• Work request:
Output only the stretch of the listing that starts at the line containing "Given: Click the lost partition drive icon" and ends at the line containing "Given: Select the Municipal", reproduced exactly with both ends.

╭──

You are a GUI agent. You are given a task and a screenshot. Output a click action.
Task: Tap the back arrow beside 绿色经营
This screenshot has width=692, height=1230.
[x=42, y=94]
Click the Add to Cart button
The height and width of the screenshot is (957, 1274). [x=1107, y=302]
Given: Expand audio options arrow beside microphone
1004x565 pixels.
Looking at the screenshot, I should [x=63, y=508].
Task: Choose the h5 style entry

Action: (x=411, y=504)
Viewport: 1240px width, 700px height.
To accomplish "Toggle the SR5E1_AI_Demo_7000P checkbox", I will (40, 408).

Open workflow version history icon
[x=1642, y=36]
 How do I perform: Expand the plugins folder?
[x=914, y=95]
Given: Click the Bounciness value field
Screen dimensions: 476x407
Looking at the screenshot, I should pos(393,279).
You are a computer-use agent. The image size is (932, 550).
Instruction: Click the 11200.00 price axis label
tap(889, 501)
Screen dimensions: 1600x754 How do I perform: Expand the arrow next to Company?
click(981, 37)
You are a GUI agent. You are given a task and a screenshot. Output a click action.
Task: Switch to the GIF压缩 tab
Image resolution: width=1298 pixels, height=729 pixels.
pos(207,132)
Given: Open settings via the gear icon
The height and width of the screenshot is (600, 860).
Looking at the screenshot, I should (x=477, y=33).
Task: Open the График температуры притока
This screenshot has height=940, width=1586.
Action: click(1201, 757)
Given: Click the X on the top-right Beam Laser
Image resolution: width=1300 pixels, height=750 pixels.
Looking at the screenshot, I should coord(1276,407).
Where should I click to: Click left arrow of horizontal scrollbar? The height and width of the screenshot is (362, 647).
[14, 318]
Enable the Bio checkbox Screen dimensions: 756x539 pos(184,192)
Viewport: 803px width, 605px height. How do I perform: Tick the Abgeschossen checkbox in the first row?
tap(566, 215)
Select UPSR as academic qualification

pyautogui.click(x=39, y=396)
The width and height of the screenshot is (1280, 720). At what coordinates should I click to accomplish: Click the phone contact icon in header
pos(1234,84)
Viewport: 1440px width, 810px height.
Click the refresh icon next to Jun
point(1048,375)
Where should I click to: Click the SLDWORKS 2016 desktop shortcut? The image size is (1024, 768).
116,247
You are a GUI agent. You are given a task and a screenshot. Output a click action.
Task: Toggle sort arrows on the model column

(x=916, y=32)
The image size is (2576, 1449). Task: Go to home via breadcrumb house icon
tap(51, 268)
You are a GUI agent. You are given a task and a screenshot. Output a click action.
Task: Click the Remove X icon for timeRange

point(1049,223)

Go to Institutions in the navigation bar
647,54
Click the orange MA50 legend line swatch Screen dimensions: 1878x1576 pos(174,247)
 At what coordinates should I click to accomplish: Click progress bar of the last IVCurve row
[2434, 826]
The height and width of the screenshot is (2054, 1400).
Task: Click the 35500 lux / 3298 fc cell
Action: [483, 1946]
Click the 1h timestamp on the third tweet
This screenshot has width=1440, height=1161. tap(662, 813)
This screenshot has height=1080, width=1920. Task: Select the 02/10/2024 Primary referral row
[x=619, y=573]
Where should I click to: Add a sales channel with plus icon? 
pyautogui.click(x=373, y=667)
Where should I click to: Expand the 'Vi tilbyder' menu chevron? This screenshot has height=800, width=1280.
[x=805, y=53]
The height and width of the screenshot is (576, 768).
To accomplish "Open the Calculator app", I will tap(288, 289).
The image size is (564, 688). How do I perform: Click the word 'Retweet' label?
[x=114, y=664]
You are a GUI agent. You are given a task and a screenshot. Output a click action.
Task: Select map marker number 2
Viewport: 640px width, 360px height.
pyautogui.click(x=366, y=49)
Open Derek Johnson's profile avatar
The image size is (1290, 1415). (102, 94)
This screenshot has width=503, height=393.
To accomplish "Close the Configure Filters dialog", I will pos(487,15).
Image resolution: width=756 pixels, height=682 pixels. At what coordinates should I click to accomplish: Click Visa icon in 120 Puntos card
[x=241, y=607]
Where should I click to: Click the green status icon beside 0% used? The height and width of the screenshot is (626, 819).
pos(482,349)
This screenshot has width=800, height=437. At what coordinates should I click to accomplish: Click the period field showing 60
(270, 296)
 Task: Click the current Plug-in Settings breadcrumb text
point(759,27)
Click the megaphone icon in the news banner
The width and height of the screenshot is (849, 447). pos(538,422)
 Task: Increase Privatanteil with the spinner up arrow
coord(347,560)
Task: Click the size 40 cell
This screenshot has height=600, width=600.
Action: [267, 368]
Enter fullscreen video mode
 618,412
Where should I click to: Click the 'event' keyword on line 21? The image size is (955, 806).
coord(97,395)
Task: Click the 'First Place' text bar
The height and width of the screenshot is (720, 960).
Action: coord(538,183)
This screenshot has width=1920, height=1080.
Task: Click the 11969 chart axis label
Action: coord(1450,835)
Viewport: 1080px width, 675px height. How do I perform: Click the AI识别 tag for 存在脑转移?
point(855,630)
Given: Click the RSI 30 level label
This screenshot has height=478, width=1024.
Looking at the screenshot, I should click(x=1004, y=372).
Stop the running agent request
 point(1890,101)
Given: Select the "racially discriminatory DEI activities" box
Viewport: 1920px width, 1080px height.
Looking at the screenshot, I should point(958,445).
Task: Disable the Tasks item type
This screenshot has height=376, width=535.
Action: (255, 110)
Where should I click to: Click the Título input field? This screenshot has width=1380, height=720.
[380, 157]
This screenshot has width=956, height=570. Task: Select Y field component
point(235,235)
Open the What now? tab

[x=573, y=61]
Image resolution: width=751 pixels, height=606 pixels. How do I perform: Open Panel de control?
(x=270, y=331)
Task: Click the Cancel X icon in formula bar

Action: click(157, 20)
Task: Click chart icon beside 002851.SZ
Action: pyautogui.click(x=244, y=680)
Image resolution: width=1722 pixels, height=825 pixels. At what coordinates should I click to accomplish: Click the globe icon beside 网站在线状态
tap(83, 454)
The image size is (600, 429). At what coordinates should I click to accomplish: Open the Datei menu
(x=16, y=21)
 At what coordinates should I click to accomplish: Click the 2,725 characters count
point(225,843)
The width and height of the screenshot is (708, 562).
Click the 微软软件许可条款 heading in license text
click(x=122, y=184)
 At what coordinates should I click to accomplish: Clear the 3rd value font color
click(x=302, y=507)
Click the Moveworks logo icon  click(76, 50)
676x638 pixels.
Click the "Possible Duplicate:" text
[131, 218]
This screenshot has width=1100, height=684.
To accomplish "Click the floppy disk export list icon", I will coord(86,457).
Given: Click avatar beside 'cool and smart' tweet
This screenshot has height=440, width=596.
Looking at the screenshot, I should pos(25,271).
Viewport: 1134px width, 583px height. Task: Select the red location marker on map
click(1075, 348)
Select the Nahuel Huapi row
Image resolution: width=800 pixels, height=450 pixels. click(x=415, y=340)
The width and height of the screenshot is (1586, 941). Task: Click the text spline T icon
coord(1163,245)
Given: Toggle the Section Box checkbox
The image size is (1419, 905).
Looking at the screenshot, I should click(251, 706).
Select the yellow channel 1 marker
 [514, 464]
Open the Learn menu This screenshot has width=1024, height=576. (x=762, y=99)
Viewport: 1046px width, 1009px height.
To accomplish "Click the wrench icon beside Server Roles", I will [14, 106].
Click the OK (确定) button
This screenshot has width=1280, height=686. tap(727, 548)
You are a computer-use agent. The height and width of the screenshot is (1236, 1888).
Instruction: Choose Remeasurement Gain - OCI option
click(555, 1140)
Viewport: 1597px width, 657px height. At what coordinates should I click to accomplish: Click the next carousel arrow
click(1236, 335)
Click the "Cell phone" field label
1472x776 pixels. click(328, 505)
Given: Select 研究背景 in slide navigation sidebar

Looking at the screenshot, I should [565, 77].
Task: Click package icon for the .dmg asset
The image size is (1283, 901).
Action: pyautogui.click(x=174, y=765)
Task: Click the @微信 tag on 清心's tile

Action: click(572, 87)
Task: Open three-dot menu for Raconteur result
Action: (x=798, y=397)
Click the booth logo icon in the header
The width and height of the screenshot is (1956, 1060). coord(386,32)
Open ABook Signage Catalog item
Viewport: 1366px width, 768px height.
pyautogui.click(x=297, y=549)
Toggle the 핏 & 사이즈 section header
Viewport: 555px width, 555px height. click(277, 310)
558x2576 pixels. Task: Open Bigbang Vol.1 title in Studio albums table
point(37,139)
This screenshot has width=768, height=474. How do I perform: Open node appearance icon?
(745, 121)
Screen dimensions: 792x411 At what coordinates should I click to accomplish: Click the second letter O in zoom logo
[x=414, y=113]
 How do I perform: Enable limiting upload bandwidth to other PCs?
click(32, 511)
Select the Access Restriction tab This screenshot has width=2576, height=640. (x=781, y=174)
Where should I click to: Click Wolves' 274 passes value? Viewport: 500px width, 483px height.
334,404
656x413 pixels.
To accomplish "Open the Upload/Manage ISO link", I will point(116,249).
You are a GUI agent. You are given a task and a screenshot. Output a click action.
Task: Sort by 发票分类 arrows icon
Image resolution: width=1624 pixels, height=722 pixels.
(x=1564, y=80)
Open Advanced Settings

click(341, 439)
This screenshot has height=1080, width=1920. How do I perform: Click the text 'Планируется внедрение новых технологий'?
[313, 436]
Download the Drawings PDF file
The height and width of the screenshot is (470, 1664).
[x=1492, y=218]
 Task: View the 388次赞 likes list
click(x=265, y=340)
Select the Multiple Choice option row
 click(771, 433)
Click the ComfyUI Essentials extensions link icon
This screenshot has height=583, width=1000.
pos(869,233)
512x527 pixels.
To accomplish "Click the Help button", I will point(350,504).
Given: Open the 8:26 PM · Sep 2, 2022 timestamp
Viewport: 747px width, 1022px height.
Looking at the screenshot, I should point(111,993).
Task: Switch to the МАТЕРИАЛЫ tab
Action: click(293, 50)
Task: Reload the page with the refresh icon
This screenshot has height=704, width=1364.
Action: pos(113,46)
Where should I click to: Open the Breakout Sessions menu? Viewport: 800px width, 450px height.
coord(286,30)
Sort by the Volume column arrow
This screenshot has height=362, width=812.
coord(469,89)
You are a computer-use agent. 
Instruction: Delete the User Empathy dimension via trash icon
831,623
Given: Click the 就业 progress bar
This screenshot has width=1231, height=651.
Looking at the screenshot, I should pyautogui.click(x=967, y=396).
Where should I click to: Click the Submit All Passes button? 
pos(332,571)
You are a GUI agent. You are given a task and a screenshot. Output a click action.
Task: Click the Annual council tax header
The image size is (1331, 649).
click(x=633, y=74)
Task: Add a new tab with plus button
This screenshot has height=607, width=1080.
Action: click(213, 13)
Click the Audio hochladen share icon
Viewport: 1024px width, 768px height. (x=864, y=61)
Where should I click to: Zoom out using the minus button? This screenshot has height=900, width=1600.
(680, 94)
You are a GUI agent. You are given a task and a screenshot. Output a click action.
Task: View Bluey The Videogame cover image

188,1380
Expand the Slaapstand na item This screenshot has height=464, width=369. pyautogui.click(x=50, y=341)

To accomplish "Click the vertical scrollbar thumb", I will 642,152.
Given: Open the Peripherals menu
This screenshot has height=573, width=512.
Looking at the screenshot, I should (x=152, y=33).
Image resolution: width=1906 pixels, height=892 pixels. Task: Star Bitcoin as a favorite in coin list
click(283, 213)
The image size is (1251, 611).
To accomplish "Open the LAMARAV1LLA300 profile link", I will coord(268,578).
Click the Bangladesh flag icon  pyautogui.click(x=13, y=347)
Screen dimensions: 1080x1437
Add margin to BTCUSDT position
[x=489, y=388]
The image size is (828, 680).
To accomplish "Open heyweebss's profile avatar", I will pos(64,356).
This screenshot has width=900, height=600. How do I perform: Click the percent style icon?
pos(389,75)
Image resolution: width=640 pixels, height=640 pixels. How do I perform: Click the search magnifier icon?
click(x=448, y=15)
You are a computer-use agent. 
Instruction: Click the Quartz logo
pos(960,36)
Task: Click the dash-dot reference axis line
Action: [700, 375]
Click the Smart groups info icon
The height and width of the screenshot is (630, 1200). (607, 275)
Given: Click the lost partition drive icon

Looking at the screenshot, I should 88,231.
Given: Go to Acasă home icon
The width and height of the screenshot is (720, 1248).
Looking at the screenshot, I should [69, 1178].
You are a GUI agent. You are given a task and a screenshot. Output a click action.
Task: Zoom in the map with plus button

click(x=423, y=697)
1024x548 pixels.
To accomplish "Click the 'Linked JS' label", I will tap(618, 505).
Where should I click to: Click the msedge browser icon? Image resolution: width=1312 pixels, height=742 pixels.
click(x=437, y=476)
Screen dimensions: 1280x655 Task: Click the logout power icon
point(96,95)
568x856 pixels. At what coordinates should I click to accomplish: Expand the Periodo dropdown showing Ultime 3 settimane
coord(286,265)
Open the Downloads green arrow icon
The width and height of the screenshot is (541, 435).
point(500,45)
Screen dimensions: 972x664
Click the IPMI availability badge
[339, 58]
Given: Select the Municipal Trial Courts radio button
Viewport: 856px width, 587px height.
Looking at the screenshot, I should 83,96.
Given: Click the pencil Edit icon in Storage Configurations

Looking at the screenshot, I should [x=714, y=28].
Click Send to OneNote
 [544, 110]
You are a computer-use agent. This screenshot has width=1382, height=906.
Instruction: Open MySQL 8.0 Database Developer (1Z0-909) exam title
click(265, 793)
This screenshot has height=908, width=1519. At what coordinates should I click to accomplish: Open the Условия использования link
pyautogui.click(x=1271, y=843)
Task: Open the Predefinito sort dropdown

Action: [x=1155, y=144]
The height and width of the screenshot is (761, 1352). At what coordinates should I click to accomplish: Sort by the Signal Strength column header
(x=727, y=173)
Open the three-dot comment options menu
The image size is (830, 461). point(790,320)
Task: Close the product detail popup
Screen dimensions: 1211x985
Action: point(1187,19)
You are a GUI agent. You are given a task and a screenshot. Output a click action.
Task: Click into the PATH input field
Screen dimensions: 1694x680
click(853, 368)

╰──

• Answer to the exercise:
Given: Click the lost partition drive icon

Looking at the screenshot, I should 88,231.
Given: Go to Acasă home icon
The width and height of the screenshot is (720, 1248).
Looking at the screenshot, I should [69, 1178].
You are a GUI agent. You are given a task and a screenshot. Output a click action.
Task: Zoom in the map with plus button

click(x=423, y=697)
1024x548 pixels.
To accomplish "Click the 'Linked JS' label", I will tap(618, 505).
Where should I click to: Click the msedge browser icon? Image resolution: width=1312 pixels, height=742 pixels.
click(x=437, y=476)
Screen dimensions: 1280x655 Task: Click the logout power icon
point(96,95)
568x856 pixels. At what coordinates should I click to accomplish: Expand the Periodo dropdown showing Ultime 3 settimane
coord(286,265)
Open the Downloads green arrow icon
The width and height of the screenshot is (541, 435).
point(500,45)
Screen dimensions: 972x664
Click the IPMI availability badge
[339, 58]
Given: Select the Municipal Trial Courts radio button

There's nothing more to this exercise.